DATA FOR THIS EXERCISE Start Marker

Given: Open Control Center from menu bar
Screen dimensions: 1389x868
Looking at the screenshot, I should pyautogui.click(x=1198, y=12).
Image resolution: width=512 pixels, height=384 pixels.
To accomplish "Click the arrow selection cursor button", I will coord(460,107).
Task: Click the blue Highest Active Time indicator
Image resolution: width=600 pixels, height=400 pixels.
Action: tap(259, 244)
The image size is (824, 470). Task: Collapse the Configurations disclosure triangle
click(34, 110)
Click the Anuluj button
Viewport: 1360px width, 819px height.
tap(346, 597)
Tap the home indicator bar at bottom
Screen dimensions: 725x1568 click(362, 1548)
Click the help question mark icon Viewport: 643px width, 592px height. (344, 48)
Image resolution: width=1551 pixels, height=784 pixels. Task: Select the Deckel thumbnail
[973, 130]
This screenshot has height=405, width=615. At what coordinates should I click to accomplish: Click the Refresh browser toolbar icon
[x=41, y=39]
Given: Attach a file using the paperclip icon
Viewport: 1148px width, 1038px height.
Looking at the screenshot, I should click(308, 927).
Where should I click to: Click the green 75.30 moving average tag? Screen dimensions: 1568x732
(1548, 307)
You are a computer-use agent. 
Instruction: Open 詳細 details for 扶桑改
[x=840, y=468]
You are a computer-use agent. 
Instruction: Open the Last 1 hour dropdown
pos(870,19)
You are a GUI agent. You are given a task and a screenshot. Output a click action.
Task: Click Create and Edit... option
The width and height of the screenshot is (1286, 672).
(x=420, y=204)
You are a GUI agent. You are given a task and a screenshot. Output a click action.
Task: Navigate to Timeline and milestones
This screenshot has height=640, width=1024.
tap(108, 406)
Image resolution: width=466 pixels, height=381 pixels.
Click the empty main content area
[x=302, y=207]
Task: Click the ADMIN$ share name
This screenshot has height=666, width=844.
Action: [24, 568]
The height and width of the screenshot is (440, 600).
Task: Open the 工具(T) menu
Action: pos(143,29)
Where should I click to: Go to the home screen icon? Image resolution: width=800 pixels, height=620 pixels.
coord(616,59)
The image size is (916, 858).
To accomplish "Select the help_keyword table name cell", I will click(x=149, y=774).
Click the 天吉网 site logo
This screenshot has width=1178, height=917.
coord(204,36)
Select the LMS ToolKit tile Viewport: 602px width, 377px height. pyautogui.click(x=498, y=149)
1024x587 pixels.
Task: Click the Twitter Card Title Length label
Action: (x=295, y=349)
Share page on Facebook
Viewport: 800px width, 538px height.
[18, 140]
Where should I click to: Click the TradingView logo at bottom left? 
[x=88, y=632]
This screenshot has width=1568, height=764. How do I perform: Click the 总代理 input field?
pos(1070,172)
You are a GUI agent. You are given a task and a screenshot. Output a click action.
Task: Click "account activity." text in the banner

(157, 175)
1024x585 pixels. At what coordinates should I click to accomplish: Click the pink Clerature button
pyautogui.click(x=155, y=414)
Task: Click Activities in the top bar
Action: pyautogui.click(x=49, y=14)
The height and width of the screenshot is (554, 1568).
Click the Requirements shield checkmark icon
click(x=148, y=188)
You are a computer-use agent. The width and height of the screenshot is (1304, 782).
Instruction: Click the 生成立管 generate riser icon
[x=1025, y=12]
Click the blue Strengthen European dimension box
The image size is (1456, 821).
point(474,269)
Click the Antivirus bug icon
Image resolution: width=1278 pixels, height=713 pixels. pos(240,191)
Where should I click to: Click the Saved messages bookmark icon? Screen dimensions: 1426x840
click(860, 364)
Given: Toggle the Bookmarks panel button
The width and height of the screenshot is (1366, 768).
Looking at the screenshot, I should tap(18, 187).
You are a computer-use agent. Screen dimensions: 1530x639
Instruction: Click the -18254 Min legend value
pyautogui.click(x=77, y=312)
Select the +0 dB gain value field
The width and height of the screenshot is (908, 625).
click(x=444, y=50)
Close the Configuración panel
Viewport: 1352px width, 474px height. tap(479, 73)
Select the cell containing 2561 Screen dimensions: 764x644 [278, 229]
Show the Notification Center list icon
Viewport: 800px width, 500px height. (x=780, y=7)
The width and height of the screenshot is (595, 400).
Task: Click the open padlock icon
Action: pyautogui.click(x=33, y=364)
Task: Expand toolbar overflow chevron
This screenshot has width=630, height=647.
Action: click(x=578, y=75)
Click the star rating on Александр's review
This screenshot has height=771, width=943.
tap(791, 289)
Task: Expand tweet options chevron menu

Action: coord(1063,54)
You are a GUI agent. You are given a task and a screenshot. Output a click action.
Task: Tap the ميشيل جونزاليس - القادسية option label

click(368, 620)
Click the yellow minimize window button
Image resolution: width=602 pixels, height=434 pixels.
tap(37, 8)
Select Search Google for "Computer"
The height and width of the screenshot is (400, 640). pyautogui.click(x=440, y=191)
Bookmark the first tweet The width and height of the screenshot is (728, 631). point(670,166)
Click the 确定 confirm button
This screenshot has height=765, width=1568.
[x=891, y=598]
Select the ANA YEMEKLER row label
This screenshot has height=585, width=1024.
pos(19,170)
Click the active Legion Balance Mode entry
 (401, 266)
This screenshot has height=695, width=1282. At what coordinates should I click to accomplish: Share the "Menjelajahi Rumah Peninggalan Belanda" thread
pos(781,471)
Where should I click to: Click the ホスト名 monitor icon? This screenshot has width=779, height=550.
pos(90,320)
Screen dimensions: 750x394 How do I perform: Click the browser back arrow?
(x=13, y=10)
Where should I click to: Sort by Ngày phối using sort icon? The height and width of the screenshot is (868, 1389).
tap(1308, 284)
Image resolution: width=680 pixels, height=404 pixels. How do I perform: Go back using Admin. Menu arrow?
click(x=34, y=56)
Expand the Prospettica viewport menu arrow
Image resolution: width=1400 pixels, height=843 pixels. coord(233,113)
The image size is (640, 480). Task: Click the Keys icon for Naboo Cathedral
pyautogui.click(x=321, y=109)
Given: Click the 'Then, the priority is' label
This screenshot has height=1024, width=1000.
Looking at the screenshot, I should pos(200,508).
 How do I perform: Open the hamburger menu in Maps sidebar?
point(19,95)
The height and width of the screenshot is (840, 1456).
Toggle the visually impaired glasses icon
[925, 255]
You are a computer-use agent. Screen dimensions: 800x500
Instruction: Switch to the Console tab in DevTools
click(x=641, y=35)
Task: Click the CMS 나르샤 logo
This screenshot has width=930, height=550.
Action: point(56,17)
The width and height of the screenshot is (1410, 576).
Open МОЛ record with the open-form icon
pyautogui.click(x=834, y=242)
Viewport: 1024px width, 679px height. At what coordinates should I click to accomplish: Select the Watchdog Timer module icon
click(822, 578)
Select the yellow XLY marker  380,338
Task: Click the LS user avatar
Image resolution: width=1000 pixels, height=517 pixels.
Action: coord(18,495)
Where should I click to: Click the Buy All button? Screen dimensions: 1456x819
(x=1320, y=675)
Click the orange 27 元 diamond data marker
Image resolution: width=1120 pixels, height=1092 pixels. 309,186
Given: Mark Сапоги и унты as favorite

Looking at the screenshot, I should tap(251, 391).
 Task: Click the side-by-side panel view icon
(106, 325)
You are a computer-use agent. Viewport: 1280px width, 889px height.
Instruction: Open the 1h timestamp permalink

DATA FOR THIS EXERCISE End Marker

• **ACTIVITY**
Repeat the material from above exactly, word for word.

• **TASK ANSWER**
Given: Open Control Center from menu bar
Screen dimensions: 1389x868
Looking at the screenshot, I should pyautogui.click(x=1198, y=12).
Image resolution: width=512 pixels, height=384 pixels.
To accomplish "Click the arrow selection cursor button", I will coord(460,107).
Task: Click the blue Highest Active Time indicator
Image resolution: width=600 pixels, height=400 pixels.
Action: tap(259, 244)
The image size is (824, 470). Task: Collapse the Configurations disclosure triangle
click(34, 110)
Click the Anuluj button
Viewport: 1360px width, 819px height.
tap(346, 597)
Tap the home indicator bar at bottom
Screen dimensions: 725x1568 click(362, 1548)
Click the help question mark icon Viewport: 643px width, 592px height. (344, 48)
Image resolution: width=1551 pixels, height=784 pixels. Task: Select the Deckel thumbnail
[973, 130]
This screenshot has height=405, width=615. At what coordinates should I click to accomplish: Click the Refresh browser toolbar icon
[x=41, y=39]
Given: Attach a file using the paperclip icon
Viewport: 1148px width, 1038px height.
Looking at the screenshot, I should click(308, 927).
Where should I click to: Click the green 75.30 moving average tag? Screen dimensions: 1568x732
(1548, 307)
You are a computer-use agent. 
Instruction: Open 詳細 details for 扶桑改
[x=840, y=468]
You are a computer-use agent. 
Instruction: Open the Last 1 hour dropdown
pos(870,19)
You are a GUI agent. You are given a task and a screenshot. Output a click action.
Task: Click Create and Edit... option
The width and height of the screenshot is (1286, 672).
(x=420, y=204)
You are a GUI agent. You are given a task and a screenshot. Output a click action.
Task: Navigate to Timeline and milestones
This screenshot has height=640, width=1024.
tap(108, 406)
Image resolution: width=466 pixels, height=381 pixels.
Click the empty main content area
[x=302, y=207]
Task: Click the ADMIN$ share name
This screenshot has height=666, width=844.
Action: [24, 568]
The height and width of the screenshot is (440, 600).
Task: Open the 工具(T) menu
Action: pos(143,29)
Where should I click to: Go to the home screen icon? Image resolution: width=800 pixels, height=620 pixels.
coord(616,59)
The image size is (916, 858).
To accomplish "Select the help_keyword table name cell", I will click(x=149, y=774).
Click the 天吉网 site logo
This screenshot has width=1178, height=917.
coord(204,36)
Select the LMS ToolKit tile Viewport: 602px width, 377px height. pyautogui.click(x=498, y=149)
1024x587 pixels.
Task: Click the Twitter Card Title Length label
Action: (x=295, y=349)
Share page on Facebook
Viewport: 800px width, 538px height.
[18, 140]
Where should I click to: Click the TradingView logo at bottom left? 
[x=88, y=632]
This screenshot has width=1568, height=764. How do I perform: Click the 总代理 input field?
pos(1070,172)
You are a GUI agent. You are given a task and a screenshot. Output a click action.
Task: Click "account activity." text in the banner

(157, 175)
1024x585 pixels. At what coordinates should I click to accomplish: Click the pink Clerature button
pyautogui.click(x=155, y=414)
Task: Click Activities in the top bar
Action: pyautogui.click(x=49, y=14)
The height and width of the screenshot is (554, 1568).
Click the Requirements shield checkmark icon
click(x=148, y=188)
You are a computer-use agent. The width and height of the screenshot is (1304, 782).
Instruction: Click the 生成立管 generate riser icon
[x=1025, y=12]
Click the blue Strengthen European dimension box
The image size is (1456, 821).
point(474,269)
Click the Antivirus bug icon
Image resolution: width=1278 pixels, height=713 pixels. pos(240,191)
Where should I click to: Click the Saved messages bookmark icon? Screen dimensions: 1426x840
click(860, 364)
Given: Toggle the Bookmarks panel button
The width and height of the screenshot is (1366, 768).
Looking at the screenshot, I should tap(18, 187).
You are a computer-use agent. Screen dimensions: 1530x639
Instruction: Click the -18254 Min legend value
pyautogui.click(x=77, y=312)
Select the +0 dB gain value field
The width and height of the screenshot is (908, 625).
click(x=444, y=50)
Close the Configuración panel
Viewport: 1352px width, 474px height. tap(479, 73)
Select the cell containing 2561 Screen dimensions: 764x644 [278, 229]
Show the Notification Center list icon
Viewport: 800px width, 500px height. (x=780, y=7)
The width and height of the screenshot is (595, 400).
Task: Click the open padlock icon
Action: pyautogui.click(x=33, y=364)
Task: Expand toolbar overflow chevron
This screenshot has width=630, height=647.
Action: click(x=578, y=75)
Click the star rating on Александр's review
This screenshot has height=771, width=943.
tap(791, 289)
Task: Expand tweet options chevron menu

Action: coord(1063,54)
You are a GUI agent. You are given a task and a screenshot. Output a click action.
Task: Tap the ميشيل جونزاليس - القادسية option label

click(368, 620)
Click the yellow minimize window button
Image resolution: width=602 pixels, height=434 pixels.
tap(37, 8)
Select Search Google for "Computer"
The height and width of the screenshot is (400, 640). pyautogui.click(x=440, y=191)
Bookmark the first tweet The width and height of the screenshot is (728, 631). point(670,166)
Click the 确定 confirm button
This screenshot has height=765, width=1568.
[x=891, y=598]
Select the ANA YEMEKLER row label
This screenshot has height=585, width=1024.
pos(19,170)
Click the active Legion Balance Mode entry
 (401, 266)
This screenshot has height=695, width=1282. At what coordinates should I click to accomplish: Share the "Menjelajahi Rumah Peninggalan Belanda" thread
pos(781,471)
Where should I click to: Click the ホスト名 monitor icon? This screenshot has width=779, height=550.
pos(90,320)
Screen dimensions: 750x394 How do I perform: Click the browser back arrow?
(x=13, y=10)
Where should I click to: Sort by Ngày phối using sort icon? The height and width of the screenshot is (868, 1389).
tap(1308, 284)
Image resolution: width=680 pixels, height=404 pixels. How do I perform: Go back using Admin. Menu arrow?
click(x=34, y=56)
Expand the Prospettica viewport menu arrow
Image resolution: width=1400 pixels, height=843 pixels. coord(233,113)
The image size is (640, 480). Task: Click the Keys icon for Naboo Cathedral
pyautogui.click(x=321, y=109)
Given: Click the 'Then, the priority is' label
This screenshot has height=1024, width=1000.
Looking at the screenshot, I should pos(200,508).
 How do I perform: Open the hamburger menu in Maps sidebar?
point(19,95)
The height and width of the screenshot is (840, 1456).
Toggle the visually impaired glasses icon
[925, 255]
You are a computer-use agent. Screen dimensions: 800x500
Instruction: Switch to the Console tab in DevTools
click(x=641, y=35)
Task: Click the CMS 나르샤 logo
This screenshot has width=930, height=550.
Action: point(56,17)
The width and height of the screenshot is (1410, 576).
Open МОЛ record with the open-form icon
pyautogui.click(x=834, y=242)
Viewport: 1024px width, 679px height. At what coordinates should I click to accomplish: Select the Watchdog Timer module icon
click(822, 578)
Select the yellow XLY marker  380,338
Task: Click the LS user avatar
Image resolution: width=1000 pixels, height=517 pixels.
Action: coord(18,495)
Where should I click to: Click the Buy All button? Screen dimensions: 1456x819
(x=1320, y=675)
Click the orange 27 元 diamond data marker
Image resolution: width=1120 pixels, height=1092 pixels. 309,186
Given: Mark Сапоги и унты as favorite

Looking at the screenshot, I should tap(251, 391).
 Task: Click the side-by-side panel view icon
(106, 325)
You are a computer-use agent. Viewport: 1280px width, 889px height.
Instruction: Open the 1h timestamp permalink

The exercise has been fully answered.